Requirement A: In the LLM evaluation text, what share of critical findings in the dataset were found by only one model?
Requirement B: Write out the LLM evaluation text word for word, from "Failure Mode: Superficial" down to "a production codebase.".
Requirement C: Continue the LLM evaluation text, starting after its last sentence.

====== Document text

I design evaluation systems that expose where LLMs fail on real coding tasks — multi-model pipelines, adversarial task design, and deterministic grading to reliably separate real capability from illusion.
These tasks are structured as self-contained environments with automated grading — similar to RL-style evaluation environments used in frontier model training.
def is_valid_token(token):
return token.startswith("auth_") and len(token) > 10
Prompt: “Is this authentication logic secure?”
Expected: Reject — predictable token structure, no entropy.
Result: Neutral/knowledge framing → model approves logic.
Audit framing → model flags vulnerability.
Failure Mode: Model evaluates surface pattern, not security properties.
Prompt framing determines reasoning path.
Task: Validate input parsing logic.
Expected: Identify crash on empty input ("").
Result: Model validates parsing logic correctly for typical inputs.
Fails to identify crash condition on empty string ("") —
reports code as “clean” despite exploitable edge case.
Failure Mode: Superficial correctness without robustness.
Model evaluates the happy path, not the failure surface.
Task: Multi-file vulnerability detection across a production codebase.
Expected: All critical issues identified.
Result: 4 models evaluated the same code. 1 model identified a critical
issue. 3 models missed it entirely.
Failure Mode: Detection depends on model-specific reasoning path.
~25% of critical findings in our dataset were found by only one model.
Single-model evaluation is fundamentally incomplete.
When asked to evaluate its own certainty, the model is most confident dismissing findings on clean files and most uncertain on files with real bugs. The confidence gradient itself is a classification signal — but inverted from what an automated gate would need.
The same model (GPT-4o), given the same file, produces opposite conclusions depending on whether the prompt uses knowledge-retrieval framing vs code-audit framing. The prompt structure activates fundamentally different reasoning pathways.
Adding authority assertions (“already audited by senior engineers”) causes the model to agree code is perfect — on both clean and dirty files equally. Introducing doubt produces different hedging patterns: hedged findings on dirty files vs hedged ignorance on clean files.

============
====== Entries provided

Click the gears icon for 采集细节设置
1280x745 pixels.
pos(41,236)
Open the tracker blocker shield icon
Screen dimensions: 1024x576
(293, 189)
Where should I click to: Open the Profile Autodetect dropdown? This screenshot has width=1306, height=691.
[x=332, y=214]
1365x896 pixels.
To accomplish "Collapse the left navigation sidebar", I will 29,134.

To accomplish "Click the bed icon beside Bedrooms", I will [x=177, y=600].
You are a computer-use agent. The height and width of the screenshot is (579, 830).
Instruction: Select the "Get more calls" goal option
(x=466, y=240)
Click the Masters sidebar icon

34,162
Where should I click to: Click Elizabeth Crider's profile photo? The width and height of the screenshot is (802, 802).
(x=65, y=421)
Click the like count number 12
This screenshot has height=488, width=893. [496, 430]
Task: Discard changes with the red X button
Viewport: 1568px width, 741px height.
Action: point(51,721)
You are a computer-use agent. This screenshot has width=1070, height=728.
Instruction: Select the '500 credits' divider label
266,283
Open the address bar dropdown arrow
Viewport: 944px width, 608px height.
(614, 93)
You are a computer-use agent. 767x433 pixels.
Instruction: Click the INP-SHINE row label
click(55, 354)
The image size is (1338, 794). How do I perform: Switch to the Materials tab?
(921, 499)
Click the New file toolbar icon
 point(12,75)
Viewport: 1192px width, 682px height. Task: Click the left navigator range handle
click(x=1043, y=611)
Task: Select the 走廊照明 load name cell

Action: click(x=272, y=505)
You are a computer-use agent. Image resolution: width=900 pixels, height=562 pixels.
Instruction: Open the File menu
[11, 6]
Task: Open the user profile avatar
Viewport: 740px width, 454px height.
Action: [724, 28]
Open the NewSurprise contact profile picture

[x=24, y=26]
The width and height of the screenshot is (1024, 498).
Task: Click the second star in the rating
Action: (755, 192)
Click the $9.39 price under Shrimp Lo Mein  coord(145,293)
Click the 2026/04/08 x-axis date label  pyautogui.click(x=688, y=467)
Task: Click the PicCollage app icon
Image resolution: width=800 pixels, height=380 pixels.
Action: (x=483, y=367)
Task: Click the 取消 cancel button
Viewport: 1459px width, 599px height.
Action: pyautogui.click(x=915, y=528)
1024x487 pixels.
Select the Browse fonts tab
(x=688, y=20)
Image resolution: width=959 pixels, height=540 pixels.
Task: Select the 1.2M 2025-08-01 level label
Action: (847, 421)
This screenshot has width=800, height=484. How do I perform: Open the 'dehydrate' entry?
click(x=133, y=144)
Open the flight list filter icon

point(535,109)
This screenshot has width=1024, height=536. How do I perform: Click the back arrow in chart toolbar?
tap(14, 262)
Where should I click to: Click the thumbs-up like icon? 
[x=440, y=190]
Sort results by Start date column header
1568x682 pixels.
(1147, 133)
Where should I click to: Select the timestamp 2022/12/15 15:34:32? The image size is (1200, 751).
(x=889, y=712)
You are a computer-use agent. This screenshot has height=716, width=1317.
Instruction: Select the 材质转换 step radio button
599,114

============

Task result A: About 25% of critical findings were found by only one model.

Task result B:
Failure Mode: Superficial correctness without robustness.
Model evaluates the happy path, not the failure surface.
Task: Multi-file vulnerability detection across a production codebase.

Task result C:
In multi-model audits across production codebases, roughly one quarter of critical findings were detected by a single model in the ensemble. Any single-model approach would systematically miss these findings. This is the empirical case for multi-model consensus.
H(F) = P(F) × (1 - I(F))
| Metric | Multi-Model Pipeline | PR Review Tool |
|---|---|---|
| Verified findings | 59 | 25 |
| Critical bugs identified | 9 | 1 |
| 6,000+ line file coverage | 20 findings, 3 CRITs | N/A |
| BugsInPy known bugs detected | 80% (4/5) | ~60% |
| CRIT+HIGH false positive rate | ~8% | ~12% |
| Review time (8 files) | ~9 min | ~15 min |
This comparison illustrates the difference between two complementary approaches. PR review tools excel at workflow integration, noise reduction, and continuous developer feedback. Deep audit pipelines sacrifice speed and polish for maximum vulnerability depth. Neither replaces the other.
Standard inputs pass. Empty strings, malformed data, and boundary values expose whether the model reasoned about the code or pattern-matched the structure.
If the same model produces opposite conclusions on the same code under different prompt framing, the reasoning is prompt-dependent, not evidence-dependent.
Multi-model consensus separates real findings from model-specific artifacts. ~25% of critical findings in our dataset were detected by only one model.
Not every failure is a model limitation. Some failures are evaluation design failures — the task didn't test what we thought it tested. Separating these is the hardest part.